### EXERCISE AIM
All records after this line are to be returned verbatim.

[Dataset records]
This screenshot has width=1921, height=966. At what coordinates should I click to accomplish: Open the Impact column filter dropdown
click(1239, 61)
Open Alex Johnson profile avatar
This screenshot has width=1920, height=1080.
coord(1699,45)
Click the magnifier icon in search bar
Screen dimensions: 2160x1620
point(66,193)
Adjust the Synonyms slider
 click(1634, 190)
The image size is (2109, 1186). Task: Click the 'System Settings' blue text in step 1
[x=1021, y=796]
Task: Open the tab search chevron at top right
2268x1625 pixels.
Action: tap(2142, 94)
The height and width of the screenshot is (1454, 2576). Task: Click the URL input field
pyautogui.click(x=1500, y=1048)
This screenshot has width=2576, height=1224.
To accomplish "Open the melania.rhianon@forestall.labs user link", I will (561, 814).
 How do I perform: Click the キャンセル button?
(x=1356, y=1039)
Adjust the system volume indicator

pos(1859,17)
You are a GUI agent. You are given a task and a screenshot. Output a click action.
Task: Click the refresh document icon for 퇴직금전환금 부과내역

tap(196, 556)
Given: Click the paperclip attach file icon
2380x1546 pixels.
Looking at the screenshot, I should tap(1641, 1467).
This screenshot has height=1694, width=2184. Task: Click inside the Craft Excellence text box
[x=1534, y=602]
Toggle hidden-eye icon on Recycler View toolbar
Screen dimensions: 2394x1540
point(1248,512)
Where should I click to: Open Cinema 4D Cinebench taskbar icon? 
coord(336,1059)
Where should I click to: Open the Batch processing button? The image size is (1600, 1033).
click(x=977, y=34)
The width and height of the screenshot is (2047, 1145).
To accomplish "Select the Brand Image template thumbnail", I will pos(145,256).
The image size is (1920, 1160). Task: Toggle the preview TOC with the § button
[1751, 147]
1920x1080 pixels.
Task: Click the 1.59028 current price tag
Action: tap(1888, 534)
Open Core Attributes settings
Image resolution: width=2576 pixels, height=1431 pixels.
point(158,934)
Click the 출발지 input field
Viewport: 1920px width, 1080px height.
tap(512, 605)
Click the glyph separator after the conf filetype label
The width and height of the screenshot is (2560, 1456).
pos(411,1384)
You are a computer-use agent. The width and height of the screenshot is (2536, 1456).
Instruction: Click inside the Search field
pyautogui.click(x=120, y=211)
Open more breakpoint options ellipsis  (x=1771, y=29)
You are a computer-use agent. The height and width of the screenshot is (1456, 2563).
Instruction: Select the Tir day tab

### SOLUTION TO THE PROBLEM
This screenshot has width=1921, height=966. At what coordinates should I click to accomplish: Open the Impact column filter dropdown
click(1239, 61)
Open Alex Johnson profile avatar
This screenshot has width=1920, height=1080.
coord(1699,45)
Click the magnifier icon in search bar
Screen dimensions: 2160x1620
point(66,193)
Adjust the Synonyms slider
 click(1634, 190)
The image size is (2109, 1186). Task: Click the 'System Settings' blue text in step 1
[x=1021, y=796]
Task: Open the tab search chevron at top right
2268x1625 pixels.
Action: tap(2142, 94)
The height and width of the screenshot is (1454, 2576). Task: Click the URL input field
pyautogui.click(x=1500, y=1048)
This screenshot has width=2576, height=1224.
To accomplish "Open the melania.rhianon@forestall.labs user link", I will (561, 814).
 How do I perform: Click the キャンセル button?
(x=1356, y=1039)
Adjust the system volume indicator

pos(1859,17)
You are a GUI agent. You are given a task and a screenshot. Output a click action.
Task: Click the refresh document icon for 퇴직금전환금 부과내역

tap(196, 556)
Given: Click the paperclip attach file icon
2380x1546 pixels.
Looking at the screenshot, I should tap(1641, 1467).
This screenshot has height=1694, width=2184. Task: Click inside the Craft Excellence text box
[x=1534, y=602]
Toggle hidden-eye icon on Recycler View toolbar
Screen dimensions: 2394x1540
point(1248,512)
Where should I click to: Open Cinema 4D Cinebench taskbar icon? 
coord(336,1059)
Where should I click to: Open the Batch processing button? The image size is (1600, 1033).
click(x=977, y=34)
The width and height of the screenshot is (2047, 1145).
To accomplish "Select the Brand Image template thumbnail", I will pos(145,256).
The image size is (1920, 1160). Task: Toggle the preview TOC with the § button
[1751, 147]
1920x1080 pixels.
Task: Click the 1.59028 current price tag
Action: tap(1888, 534)
Open Core Attributes settings
Image resolution: width=2576 pixels, height=1431 pixels.
point(158,934)
Click the 출발지 input field
Viewport: 1920px width, 1080px height.
tap(512, 605)
Click the glyph separator after the conf filetype label
The width and height of the screenshot is (2560, 1456).
pos(411,1384)
You are a computer-use agent. The width and height of the screenshot is (2536, 1456).
Instruction: Click inside the Search field
pyautogui.click(x=120, y=211)
Open more breakpoint options ellipsis  (x=1771, y=29)
You are a computer-use agent. The height and width of the screenshot is (1456, 2563).
Instruction: Select the Tir day tab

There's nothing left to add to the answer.